I could go on and on, but I think it's clear for as many things as seem to not work, there are still countless things that do and I am so grateful for everything that is working out for us right now. I cherish this precious time in our life, full of hope and full of love.

Friday, November 6, 2009

A Miracle Story

I was thinking about this again last night and decided I should write about it. Juan Carlos works in construction, mostly doing framing work. Awhile ago, he was walking on some beams that were two stories high and about a foot wide, finishing the frame on top or something (I don't know much about construction). But as he was walking, he lost his footing and started to fall backwards. He said he could feel himself about half way down when all of a sudden it was like he was pushed up, he regained footing and was saved from a two story high fall. He still has no idea how he was able to get his balance again. Wow. Think someone was watching out for him?

Monday, November 2, 2009

All Souls Day/Dia de los muertos




Today is a little somber for Juan Carlos and I as we remember some incredibly important people who are no longer with us- who seemed to be with us for much too short a time. I'd like to say a little about each of them:

My aunt Kelly-

Kelly always seemed to live far from us as I was growing up so we didn't see her very often or know her very well, but I'll never forget her smile and her warmth when we did. Maybe because it was so special an occassion, she really seemed to cherish our time together. Kelly had many struggles here on earth with eating disorders and alcoholism, but even these things did not stand in the way of her family's love for her or hers for them. Her life has taught me that love is stronger than even the deepest hurt or the choices we make- God loves us in spite of how we feel or what we do. I know God loved and loves Kelly profoundly and pray that she is at peace now, at His side.

My grandpa Ben-

I feel our time with my dear grandpa was much too short. He was always so fun to visit because he was so focused on us, playing with us, spending time with us. I remember windy days on the beach where he lived, collecting sea shells, playing in the ocean and flying kites. I remember how he let us sit on his lap and play with his face for hours... I still don't know how he got it to stay in so many different ways.... I remember wanting a piggy back ride and being told that no, grandpa's back hurt. I remember that he was going to come stay with us when he was very sick but he died too soon. Rest in peace, dear Grandpa- I miss you and love you!

Evaristo Garcia-

As has been mentioned in previous posts, Juan Carlos's father died when Juan Carlos was only four years old. Most of what both of us know about him has been through stories from cousins, aunts and uncles and Juan Carlos's mother. It's sad to lose someone you've known and loved but I also feel such a loss for never having known this man- such a short, yet important part of my husband's life. He was an entrepenuer and started his own movie theater- I understand that he was very persistent in "conquistando" Juan Carlos's mother and he was always easier on the boys than she was. Sometimes his mother scolded him for not punishing them more, so when they did something bad he promised he would go spank them but he took them to another room and gave them a hug instead- he couldn't bring himself to do it... I look forward to meeting him someday in heaven for myself and pray that he is at peace and prays for us still here on earth.
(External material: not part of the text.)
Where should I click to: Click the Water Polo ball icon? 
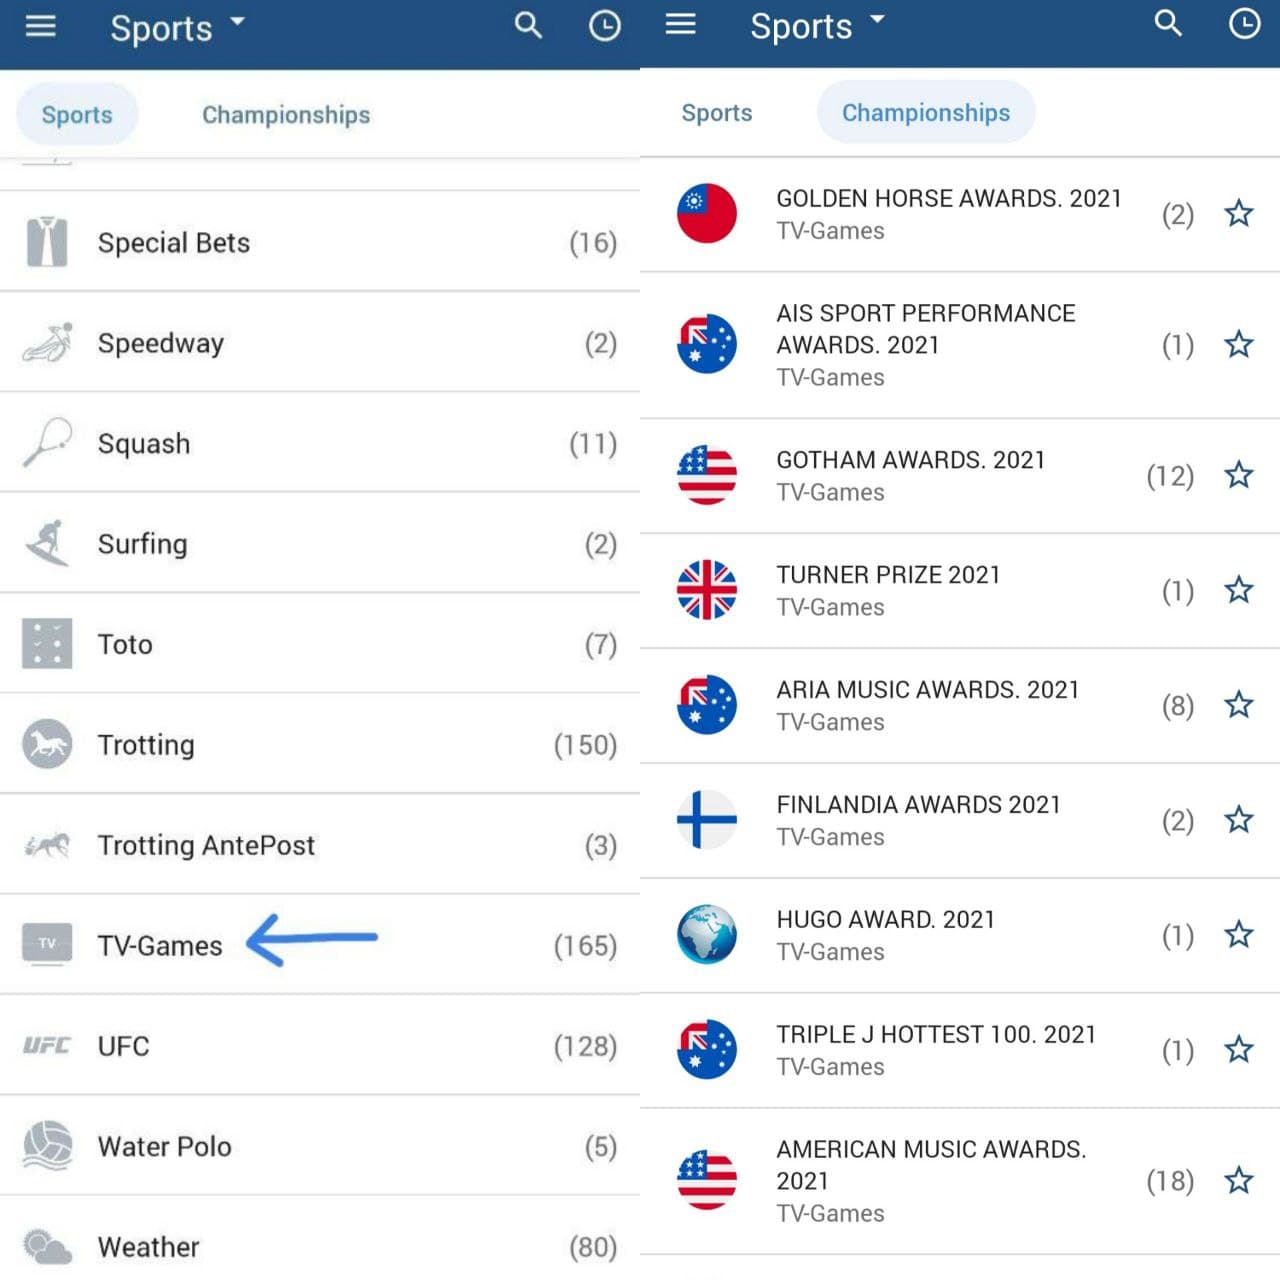(47, 1146)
Angelica Grace Garcia Martinez-

Finally, this day reminds me most of our precious daughter, so small, yet so full of life for so many months. I really believe she was strong, as she lived several weeks into the second trimester, which is rare if there is a chromosomal problem. I had thought at times in the past that when I was pregnant again, I might not feel so sad about losing her, but every time I think of her, tears still fill my eyes. It's only easier when I don't think about it- maybe that's why Juan Carlos tends to use that strategy. I guess just like any mother that has more than one child could tell you, nothing could replace the loss of one of their children. I guess that must be how God feels and why it breaks God's heart to be rejected by even one of Her billion sons and daughters. I pray that God holds her tightly in His arms until the day when I am able to meet them both in heaven.